**Kutipan Pilihan**
━━━━

Empat karakteristik linimasa —media sosial— yang memengaruhi pola pikir dan perilaku masyarakat saat ini. 1) Bersifat real-time. 2) Bersifat interaktif. 3) Postingan terdokumentasi dengan baik. 4) Pengelola linimasa bertindak akumulatif (Berperan sebagai jurnalis, editor, pemimpin redaksi, dan distributor sekaligus).
“Empat karakteristik tersebut membuat media sosial sedemikian rupa, dan dunia semakin terbalik. Jika media konvensional memotret realitas langsung untuk dijadikan berita, media sosial telah menciptakan realitas lain, realitas virtual,” terang Iswandi Syahputra. Dosen Komunikasi di Fakultas Ilmu Sosial dan Humaniora UIN Sunan Kalijaga ini menegaskan, “Para netizen bisa menggunakan komentar atau apapun di media sosial tentang keberadaan suatu realitas untuk dijadikan berita.
Masalah yang muncul ketika informasi tidak valid. Informasi dalam bentuk pesan singkat (SMS), postingan status di facebook, photo di instagram, gambar meme di Whatsapp, atau bahkan berita maupun infografis di website yang tidak valid sering menyesatkan masyarakat. Muncul istilah berita hoax atau website abal-abal. Belakangan ini, media online dan media sosial telah dimanfaatkan oleh sekelompok orang untuk kepentingan politik tertentu dengan mem-posting gambar dan berita rekayasa. Pro kontra nyaris tidak terbendung. Beragam komentar, baik yang menyanjung hingga yang sinis, bahkan sampai menggunakan kata-kata yang tidak pantas. Muncul istilah “dibully” lewat medsos bagi orang-orang yang dikepung komentar-komentar sarkasme hanya karena berbeda pendapat.

━━━━

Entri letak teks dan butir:
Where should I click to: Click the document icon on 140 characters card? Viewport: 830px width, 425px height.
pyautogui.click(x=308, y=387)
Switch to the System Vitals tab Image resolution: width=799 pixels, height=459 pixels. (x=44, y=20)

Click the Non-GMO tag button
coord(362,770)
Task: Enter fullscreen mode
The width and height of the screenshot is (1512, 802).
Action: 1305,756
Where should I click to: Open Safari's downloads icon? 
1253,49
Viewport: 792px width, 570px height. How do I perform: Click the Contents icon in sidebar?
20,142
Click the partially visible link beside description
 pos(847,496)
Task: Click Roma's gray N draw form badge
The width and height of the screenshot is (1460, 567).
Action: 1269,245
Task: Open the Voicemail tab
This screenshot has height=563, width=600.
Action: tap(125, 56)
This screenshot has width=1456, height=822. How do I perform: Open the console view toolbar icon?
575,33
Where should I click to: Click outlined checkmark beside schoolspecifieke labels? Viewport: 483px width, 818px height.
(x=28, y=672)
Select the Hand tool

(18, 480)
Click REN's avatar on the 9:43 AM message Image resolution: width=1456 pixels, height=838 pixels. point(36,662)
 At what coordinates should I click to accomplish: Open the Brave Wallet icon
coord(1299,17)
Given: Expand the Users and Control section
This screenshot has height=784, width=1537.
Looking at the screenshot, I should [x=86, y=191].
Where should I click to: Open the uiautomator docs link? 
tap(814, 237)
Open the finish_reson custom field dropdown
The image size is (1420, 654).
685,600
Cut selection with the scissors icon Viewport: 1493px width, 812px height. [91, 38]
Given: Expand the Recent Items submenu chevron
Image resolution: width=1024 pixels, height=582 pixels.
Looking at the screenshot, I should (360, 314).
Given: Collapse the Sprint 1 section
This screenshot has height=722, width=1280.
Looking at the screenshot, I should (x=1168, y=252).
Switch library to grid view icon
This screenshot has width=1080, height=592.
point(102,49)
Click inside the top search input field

━━━━

**Ketentuan Tugas**
**a)** Salin bagian teks tentang media sosial mulai dari "Masalah yang muncul" sampai dengan "karena berbeda pendapat." tanpa mengubah apa pun.
**b)** Sambung teks tentang media sosial setelah kalimat terakhir yang ditampilkan.
Materi tersebut tidak ada kaitannya dengan teks tentang media sosial.

**Penyelesaian Soal**
**a)**
Masalah yang muncul ketika informasi tidak valid. Informasi dalam bentuk pesan singkat (SMS), postingan status di facebook, photo di instagram, gambar meme di Whatsapp, atau bahkan berita maupun infografis di website yang tidak valid sering menyesatkan masyarakat. Muncul istilah berita hoax atau website abal-abal. Belakangan ini, media online dan media sosial telah dimanfaatkan oleh sekelompok orang untuk kepentingan politik tertentu dengan mem-posting gambar dan berita rekayasa. Pro kontra nyaris tidak terbendung. Beragam komentar, baik yang menyanjung hingga yang sinis, bahkan sampai menggunakan kata-kata yang tidak pantas. Muncul istilah “dibully” lewat medsos bagi orang-orang yang dikepung komentar-komentar sarkasme hanya karena berbeda pendapat.

**b)**
Kondisi semacam ini tentu tidak dapat diabaikan. Apalagi dapat memicu ghibah dan fitnah yang pada akhirnya menyulut perpecahan. Dalam ajaran Islam, etika berkomunikasi harus menghindari ghibah dan fitnah. Kini, dibutuhkan formula fikih baru yang secara khusus menyikapi fenomena dunia online dan medsos beserta karakteristiknya.
Konsep fikih ini harus menjangkau seluruh produk jurnalistik dan media teknologi informasi.
“Saya setuju adanya panduan berkomunikasi di medsos. Panduan ini akan dijadikan bagian dari media literasi. Jadi, tidak berhenti dengan pengaturan bagaimana mengonsumsi informasi saja. Tapi, juga terkait dengan kapan waktu yang tepat untuk mengonsumsinya,” kata Iswandi Syahputra sepakat.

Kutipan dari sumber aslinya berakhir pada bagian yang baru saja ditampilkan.